Desde hace muchos años, como sucede con los actuales Juegos Olímpicos de Invierno, la retransmisión en España corre a cargo de Teledeporte y el eco que todo obtiene en Teledeporte es infinitamente menor que cuando la retransmisión se pasa a La 1 o La 2. El ejemplo más claro es las audiencias que logra la Vuelta a España en unos u otros canales. Ahora mismo, tengo serias dificultades para conocer algún nombre estelar –para nuestra generación el saltador de esquí Matti Nikaenen era un mito, ahora no sé quién conocerá a los saltadores de esquí más allá de 4 aficionados– del esquí mundial y de la misma manera es más complejo seguir la actualidad o el día a día de muchos deportes que se televisan por canales de pago o minoritarios.

Para un chaval de hoy día, conocer quién es Rybakina o Sabalenka en tenis es mucho más inusual que lo fue para nosotros ver decenas de partidos de Graf o Navratilova o Sabatini.
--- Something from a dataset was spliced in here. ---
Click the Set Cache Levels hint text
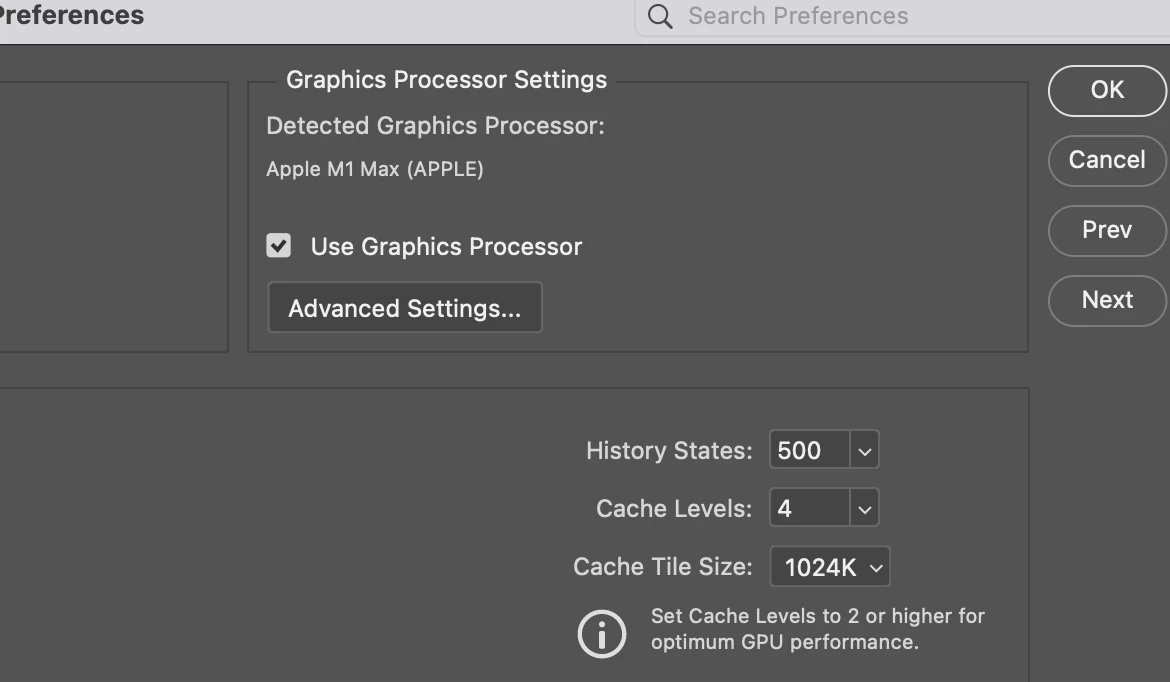This screenshot has height=682, width=1170. pos(818,629)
Lo mismo sucede con la ACB, la NBA y muchos otros deportes en España que, a excepción del fútbol, han perdido espectadores, patrocinios, seguimiento y, en resumen, impacto e importancia. Un buen atleta de los 80 o los 90 podía vivir bien de ello. Hoy, apenas unos pocos sobreviven gracias a becas y ayudas. Para la visualización del deporte femenino, también es un problema. Habría que darle una vuelta a todo este pastel.